A Conversation for Long-Distance Slavery (UG)
Thought provoking
Vestboy Started conversation Apr 30, 2008
One problem is that if it isn't currently happening it is history.
If someone earns from a crime and we can catch them we can take the money back from them and give it to the victim. If their great grandfather earned from a crime (or crimes) and passes it down the family line then it is harder to take the money back. Harder, but not impossible. Some Jewish families are getting their possessions back after the holocaust, when they can be traced. This is going back more than 60 years and must be close to the point at which people start to say "That's history - we shouldn't penalise the present generation for the sins of their fathers." But somehow the taking back of the paintings, sculptures, antiques, jewellery and other fine arts seems to be fair. While the people who were stolen from (or their children) are still around reparation seem the right thing to do.
The question which you beg is should the slaves great grandchildren now be compensated for the lack of earnings of their ancestors (often many, many people in the same family) plus interest (not even mentioning pain, suffering or emotional injury)?
My guess is that the statute of limitations would say this is not legally possible - but who knows.
The other group in the US is the native Americans. I know they were tricked out of most of their land and suffered at the hands of the immigrant white people.
I'm not sure how many indigenous populations still control their own lands. We Brits were taken over by invaders from the north and more recently the French (1066 is, of course, quite a while ago). We then carried on that tradition to invade a huge number of people's homelands and take what wasn't ours.
If we are hurting people a long way away by our actions we need to rethink our actions. The problem we face is that our society is built on consumerism. I thought the point you were going to make was that WE are the slaves to money. When things go wrong we look to see if credit can be made available so that people can continue to live beyond their means and replace items that are still eminently serviceable. Fashion clothing, gadgets, vinyl to tape to CD to DVD and so on.
This means that we continue to earn money producing things that people don't really need and so we overcommit our personal time and resources.

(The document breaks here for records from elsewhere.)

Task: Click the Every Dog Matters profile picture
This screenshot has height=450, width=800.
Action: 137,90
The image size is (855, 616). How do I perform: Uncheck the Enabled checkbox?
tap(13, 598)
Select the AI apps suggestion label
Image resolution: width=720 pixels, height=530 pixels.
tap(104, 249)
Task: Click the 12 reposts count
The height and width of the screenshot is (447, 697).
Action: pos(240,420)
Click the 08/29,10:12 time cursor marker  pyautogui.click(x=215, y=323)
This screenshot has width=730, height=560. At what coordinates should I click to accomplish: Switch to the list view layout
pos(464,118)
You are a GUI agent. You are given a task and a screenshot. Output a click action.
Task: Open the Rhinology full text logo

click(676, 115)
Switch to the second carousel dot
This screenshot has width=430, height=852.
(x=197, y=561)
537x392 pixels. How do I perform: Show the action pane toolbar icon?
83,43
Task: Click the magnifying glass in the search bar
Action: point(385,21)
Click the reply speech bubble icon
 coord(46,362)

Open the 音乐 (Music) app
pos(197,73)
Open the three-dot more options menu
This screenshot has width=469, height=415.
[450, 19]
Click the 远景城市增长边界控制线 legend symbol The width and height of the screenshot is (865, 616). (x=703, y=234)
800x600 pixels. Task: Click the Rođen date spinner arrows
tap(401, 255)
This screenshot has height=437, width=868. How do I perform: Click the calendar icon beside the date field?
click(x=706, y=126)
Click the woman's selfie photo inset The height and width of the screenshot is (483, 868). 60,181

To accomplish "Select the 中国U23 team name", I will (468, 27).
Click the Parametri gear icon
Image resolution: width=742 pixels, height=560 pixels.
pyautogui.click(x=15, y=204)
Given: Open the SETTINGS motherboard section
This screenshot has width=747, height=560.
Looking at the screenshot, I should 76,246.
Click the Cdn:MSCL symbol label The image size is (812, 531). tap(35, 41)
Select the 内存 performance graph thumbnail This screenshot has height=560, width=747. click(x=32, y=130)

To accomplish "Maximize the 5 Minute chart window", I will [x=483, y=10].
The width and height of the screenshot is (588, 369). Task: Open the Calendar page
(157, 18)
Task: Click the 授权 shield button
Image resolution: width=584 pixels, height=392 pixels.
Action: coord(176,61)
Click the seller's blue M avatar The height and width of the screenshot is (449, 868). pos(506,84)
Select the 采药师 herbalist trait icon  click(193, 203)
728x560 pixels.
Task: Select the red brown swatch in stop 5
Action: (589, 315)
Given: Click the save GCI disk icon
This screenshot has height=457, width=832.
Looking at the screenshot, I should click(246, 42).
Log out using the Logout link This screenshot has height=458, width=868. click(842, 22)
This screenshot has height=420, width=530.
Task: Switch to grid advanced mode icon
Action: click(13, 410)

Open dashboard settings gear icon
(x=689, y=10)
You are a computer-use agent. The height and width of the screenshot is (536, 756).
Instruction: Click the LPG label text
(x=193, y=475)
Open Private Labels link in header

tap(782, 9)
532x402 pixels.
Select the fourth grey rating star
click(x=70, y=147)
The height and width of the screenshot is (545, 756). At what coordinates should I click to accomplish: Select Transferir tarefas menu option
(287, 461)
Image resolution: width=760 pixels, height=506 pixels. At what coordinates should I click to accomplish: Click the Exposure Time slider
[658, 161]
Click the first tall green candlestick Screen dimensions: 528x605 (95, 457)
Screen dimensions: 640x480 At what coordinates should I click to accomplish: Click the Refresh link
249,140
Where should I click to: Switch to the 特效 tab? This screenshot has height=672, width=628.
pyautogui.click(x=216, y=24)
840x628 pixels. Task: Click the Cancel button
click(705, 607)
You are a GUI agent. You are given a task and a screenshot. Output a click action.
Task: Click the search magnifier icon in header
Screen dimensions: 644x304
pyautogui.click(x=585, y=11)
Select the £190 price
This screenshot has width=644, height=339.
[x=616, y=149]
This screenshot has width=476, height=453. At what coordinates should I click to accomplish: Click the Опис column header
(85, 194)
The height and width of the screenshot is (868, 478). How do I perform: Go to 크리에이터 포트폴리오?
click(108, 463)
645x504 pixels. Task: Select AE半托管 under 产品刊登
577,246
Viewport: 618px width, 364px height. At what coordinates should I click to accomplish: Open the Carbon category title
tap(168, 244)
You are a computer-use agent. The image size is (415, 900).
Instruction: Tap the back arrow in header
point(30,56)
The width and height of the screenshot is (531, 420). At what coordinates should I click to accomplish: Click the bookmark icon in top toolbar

CAFOD (Catholic Fund for Overseas Development) ran a strip cartoon many years back showing some entrepreneurs trying to convince a subsistence farmer to grow cash crops.
The farmer is lazily sitting outside his hut chewing a stalk of grass.
Entrepreneur: You need to get busy and start growing cash crops.
Farmer: What for?
Entrepreneur: You could earn money
Farmer: What for?
Entrepreneur: Then you could pay workers
Farmer: What for?
Entrepreneur: Well, they could work for you
Farmer: What for?
Entrepreneur: Then you could sit back and relax
Farmer: I'm already doing that without all that hassle!
Thought provoking
Dmitri Gheorgheni, Post Editor Posted May 1, 2008
The problem with reparations going back over generations is partly the problem of inherited 'collective guilt'.
Which can raise other issues.
For instance, in the 17th and 18th centuries, the majority of people who came to North America from the British Isles were not free.
They were indentured servants - short-term slaves. (Many did not survive their seven-year terms.)
To assume guilt and profit-taking on the basis of race would be to ignore the exploitation of these people by the system as well.
The exploitation of sharecroppers in the post-Civil War era and into the 1940s was not only ethnically based, but also class-based.
I recommend an excellent book on the subject by Tom Goad, 'Redneck'.
Solutions to such problems are usually quite complex. But taking a good, hard look at them is a first start.
Thought provoking
Vestboy Posted May 1, 2008
Well put. If we don't learn from history we commit ourselves to a miserable future.